Excerpt provided>
________________

Title:
Regulation of NF- κB activation and its relation to cancer development

Jun-ichiro Inoue
Division of Molecular and Cellular Biology
Department of Cancer Biology
Institute of Medical Science, University of Tokyo ,

Abstract:
The persistent or excess activation of NF- κB causes various inflammatory and autoimmune diseases, but the molecular mechanisms that negatively regulate NF- κB activation are not fully understood. Here we show that p47, an essential factor for Golgi membrane fusion, associates with the NEMO subunit of the I k B kinase (IKK) complex upon TNF- α or IL-1 stimulation and inhibits IKK activation. p47 binds to Lys63-linked and linear polyubiquitin chains, which are conjugated to NEMO upon such stimulation. The binding of p47 to polyubiquitinated NEMO triggers the lysosomal degradation of NEMO, thereby inhibiting IKK activation. The silencing of p47 results in enhanced TNF- α or IL-1-induced IKK activation and an increased expression of genes encoding inflammatory mediators. Taken together, our results strongly suggest that p47 is critical for negatively regulating stimulation-induced IKK activation in a manner that is mechanistically distinct from the previously characterized negative regulators, such as A20 and CYLD.
We have previously reported that NF- κB is crucial for basal-like breast cancer malignancy, which led us to hypothesize that NF- κB activation is involved in maintenance of the cancer stem cells (CSCs) of breast cancer. We would like to show that constitutive and induced NF- κB activation played a positive role in CSC maintenance and propose a new model in which the NF- κB activation in non-CSCs cell-autonomously increases expression of soluble or membrane-bound ligands, which act in trans to stimulate CSCs leading to enhanced generation and maintenance of CSCs. Novel regulatory mechanisms of NF- κB activation and NF- κB-mediated maintenance of CSCs will be discussed.

References:
1. Shibata , Y., Oyama, M., Kozuka-Hata, H., Han, X., Tanaka, Y., Gohda, J. and Inoue, J. p47 negatively regulates IKK activation by inducing the lysosomal degradation of polyubiquitinated NEMO. Nat. Commun. 3:1061 doi:10.1038/ncomms2068 , 2012.

________________

Material supplied>
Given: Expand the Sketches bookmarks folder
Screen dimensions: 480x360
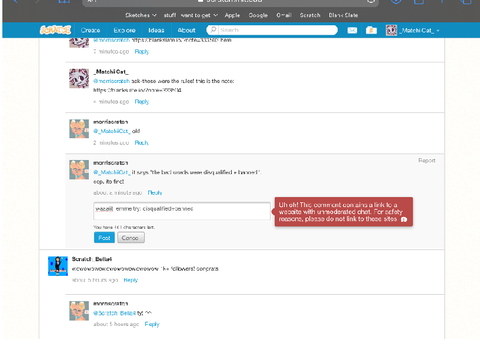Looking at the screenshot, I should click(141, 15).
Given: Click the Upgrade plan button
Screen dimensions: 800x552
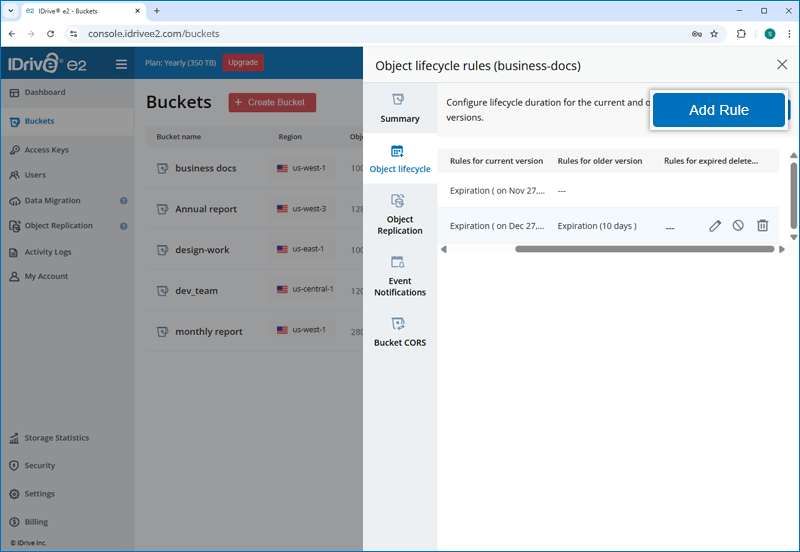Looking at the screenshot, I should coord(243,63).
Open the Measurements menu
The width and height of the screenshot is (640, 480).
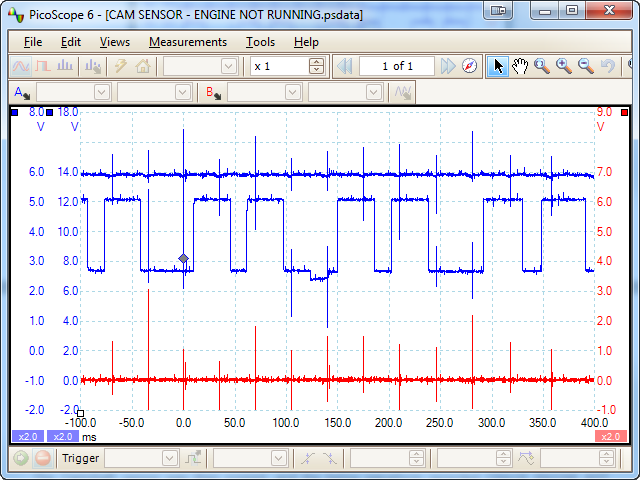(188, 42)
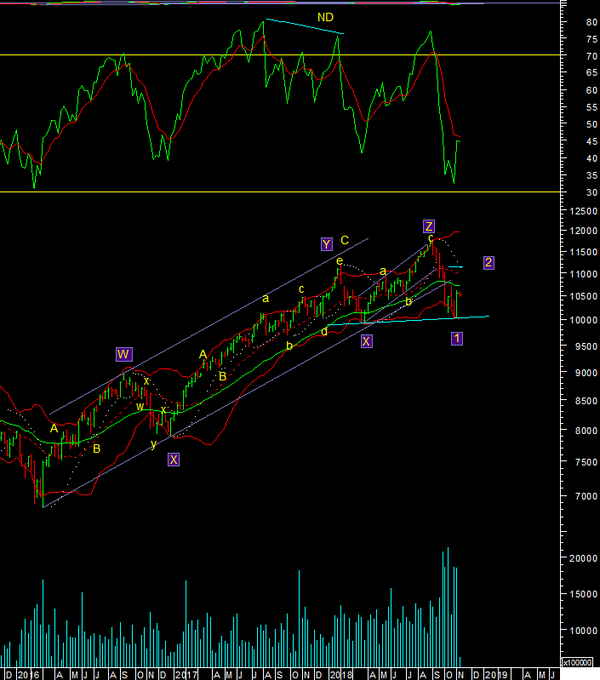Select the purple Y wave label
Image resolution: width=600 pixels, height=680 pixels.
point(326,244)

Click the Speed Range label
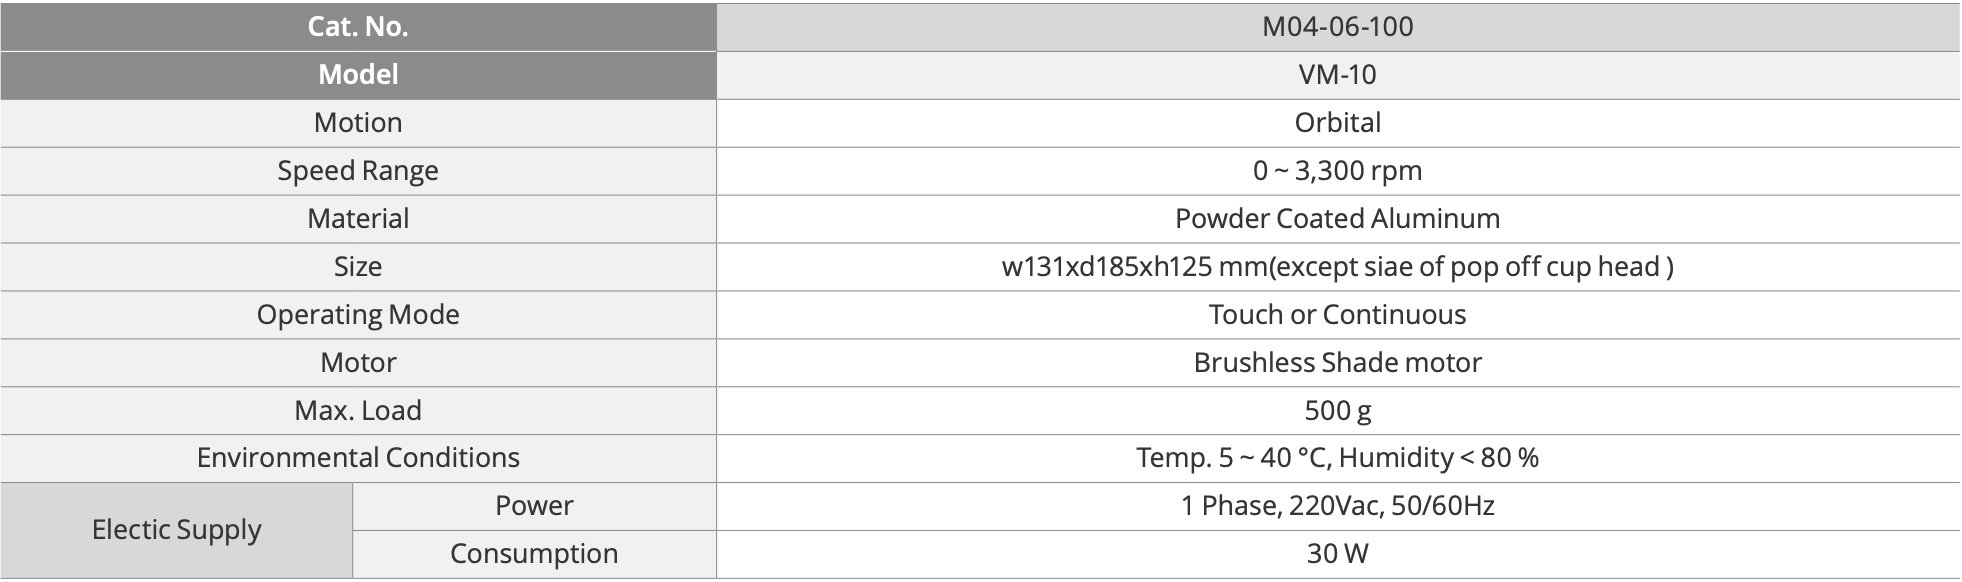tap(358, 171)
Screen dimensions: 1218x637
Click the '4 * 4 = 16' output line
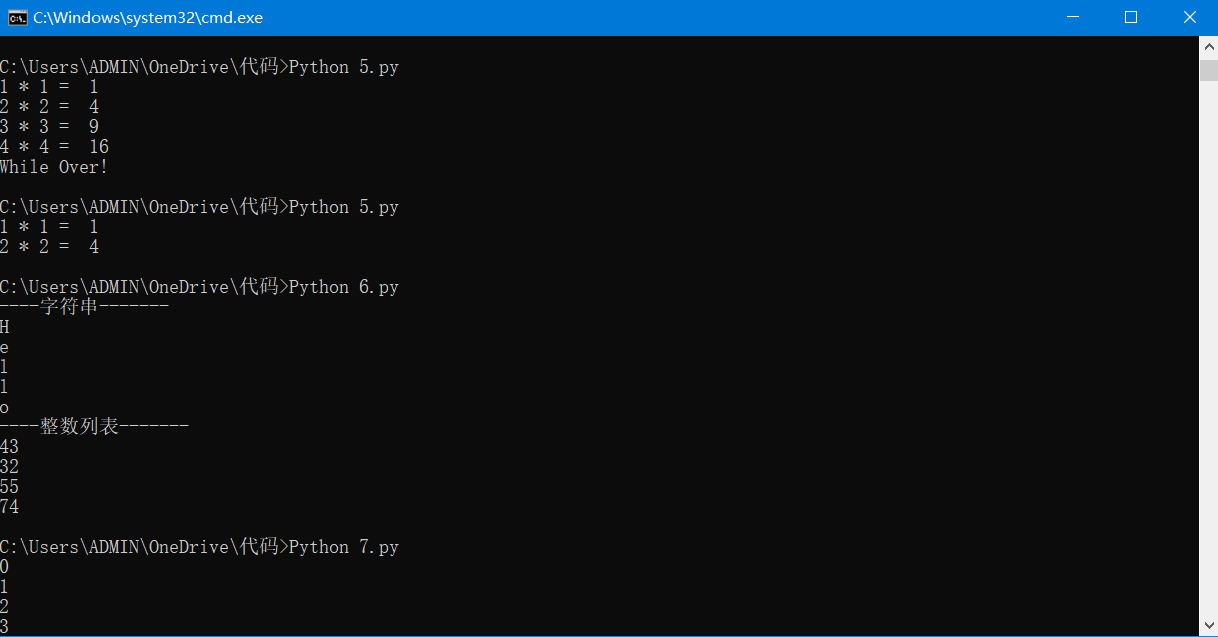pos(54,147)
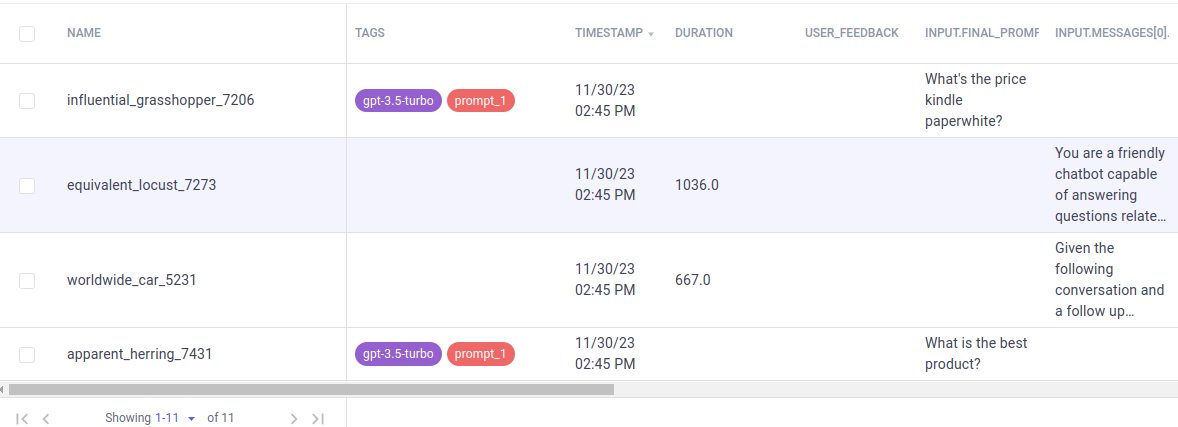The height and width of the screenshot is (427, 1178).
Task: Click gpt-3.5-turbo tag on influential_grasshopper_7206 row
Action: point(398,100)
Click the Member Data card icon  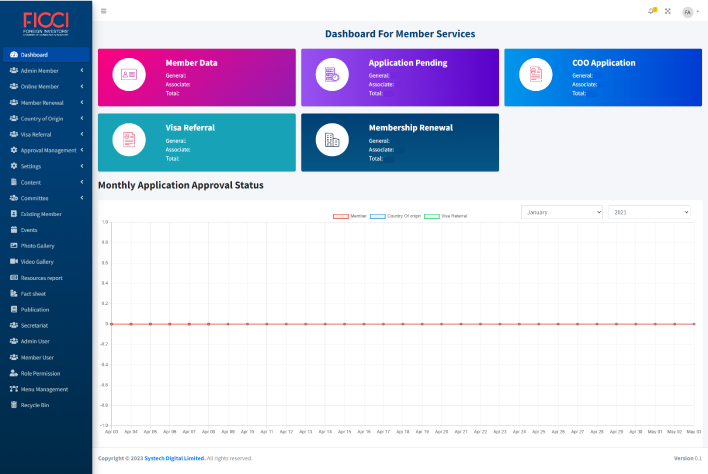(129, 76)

________________

Task requirements>
According to the NF-κB abstract, what does the binding of p47 to polyubiquitinated NEMO trigger? The listing comes from a source unrelated to the NF-κB abstract.

Written solution>
It triggers the lysosomal degradation of NEMO.